I love cooking lamb shanks low and slow until they're fall-apart-tender and melt-in-your-mouth delicious. I usually braise them with red wine or Moroccan spices, so I was intrigued by Molly Stevens' recipe for Lamb Shanks Braised with Lentils and Curry in her cookbook, All About Braising. I'm glad I tried it because it made me think of lamb in a whole new way. This is my take on her recipe.

I used rendered duck fat because I always have some on hand for high temperature cooking, which you need in order to brown the meat and vegetables before you braise them. Alternatively, you could use ghee.

If you can, use French Le Puy lentils. These small, dark legumes hold their shape better than the larger lentils that are lighter in color and tend to get a little mushy. If those are your only option, stir them into the vegetable mixture after an hour of cooking.

I cooked two lamb shanks but feel free to add another another one or two to the pot. It won't change the cooking time and there will be plenty of vegetable hash. To serve the meat more like a condiment, pull the fully-cooked lamb meat off the bones and arrange it on top of the lentils.
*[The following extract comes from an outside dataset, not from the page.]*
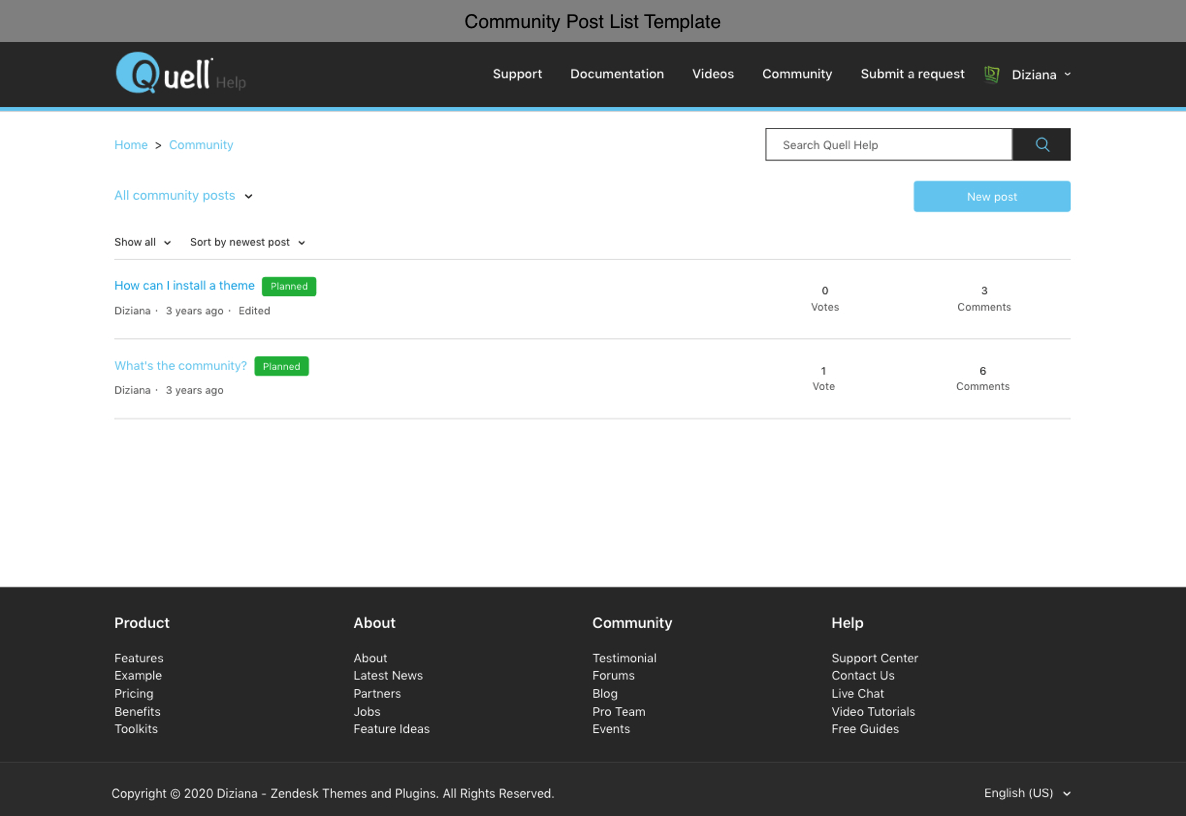Go to Home in the breadcrumb

131,145
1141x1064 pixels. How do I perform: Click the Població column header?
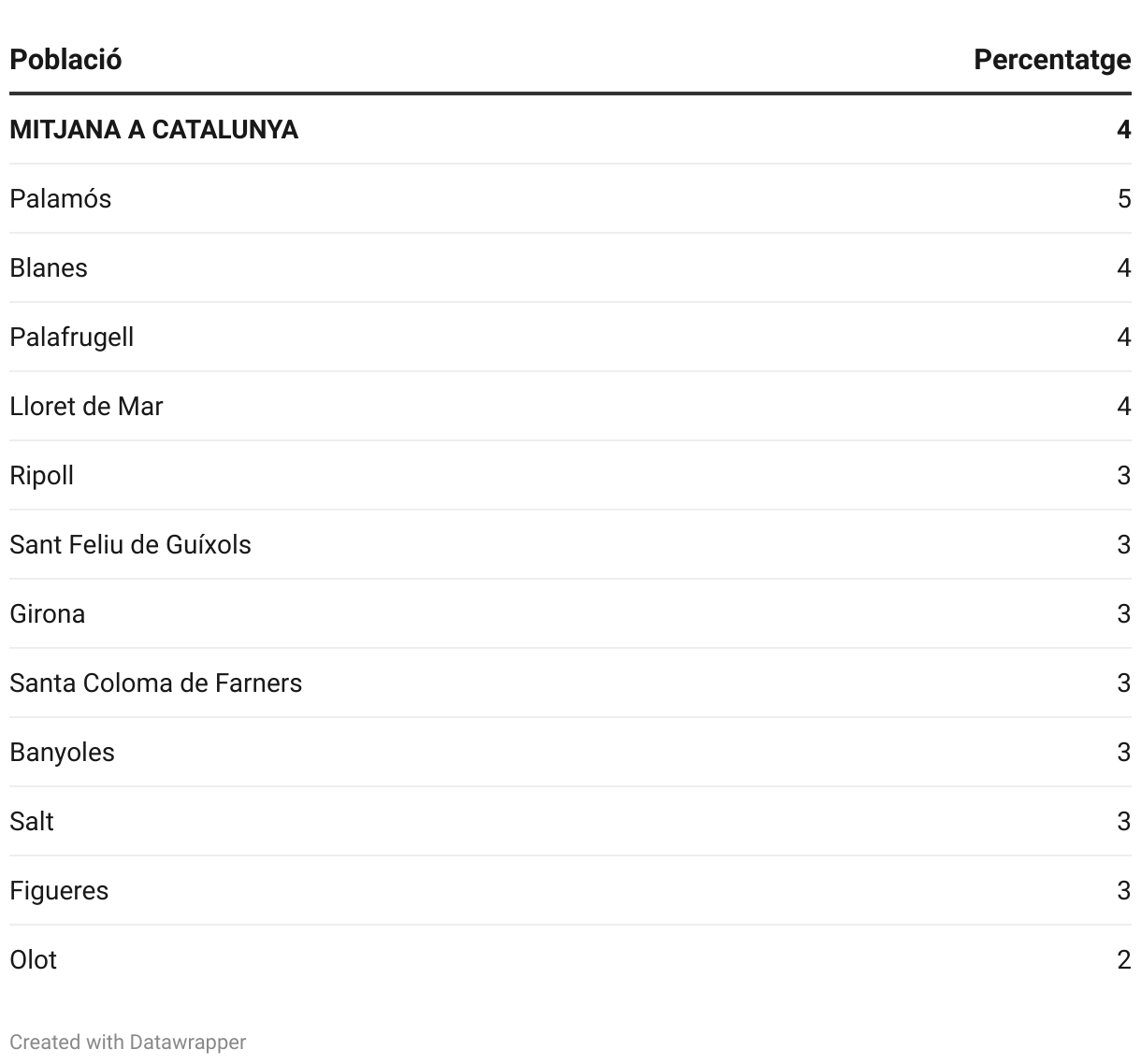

Served like this, two shanks can feed four people.

Make this recipe detox-friendly by substituting golden beet for the carrot.

2 lamb shanks at room temperature, pre-seasoned with sea salt 24 to 48 hours in advance if possible
Rendered duck fat, enough to cover the bottom of the pan
1 large red onion, cut into small dice (about 1½ cups)
1 large carrot, cut into small dice (about 1½ cups)
5 celery sticks, cut into small dice (about 1½ cups)
10 crimini mushrooms, cut into small dice (about 1½ cups)
½ teaspoon sea salt
¼ teaspoon freshly ground peppercorn
1 tablespoon curry powder
1 tablespoon dried thyme leaves, loosely packed
1 cup diced tomatoes and their juice
2 bay leaves
1 cup Le Puy lentils, soaked for several hours
2 cups bone broth
2 cloves garlic
1 organic lemon
2 to 4 tablespoons finely chopped parsley

Preheat the oven to 325°F.

Warm the duck fat in the bottom of a large, heavy cast iron Dutch oven over medium-high heat. Brown the lamb shanks on all sides. Take your time with this step and do it well to ensure a really flavorful finished dish. They should be a deep brown color before you move on to the next step.

Once the lamb shanks are well-browned, remove them from the pan. Add the onion, carrot, celery, and mushrooms. Cook the vegetables until they start to brown. Stir in the sea salt, peppercorn, curry powder, and thyme. Continue cooking until you can smell the spices, about 1 minute more.

Add the bay leaves and lentils. Stir in the tomatoes and scrape up any brown bits on the bottom of the pot. Stir in the bone broth. Add the lamb shanks back to the pot, nestling them into the vegetable mixture.

Cover the Dutch oven tightly, transfer it to the oven, and reduce the heat to 275°F. After 1 hour, turn the lamb shanks over and stir the vegetable mixture. If it looks like it will need more moisture, stir in a splash of boiling water. Return it to the oven and cook until the lamb is very tender, about another 60 to 90 minutes, depending on the size of the shanks.

Remove the lamb shanks from the Dutch oven and cover them loosely to keep them warm. Remove the bay leaves. Grate the garlic into the vegetable mixture and stir to incorporate it thoroughly. Zest the lemon into the pot and juice half the lemon. Stir in the parsley. Taste it for seasoning and make any necessary adjustments. If you don't use the other lemon half, reserve it for another purpose.

Spoon the vegetable hash onto a serving plate and nestle the lamb shanks on top. Serve immediately.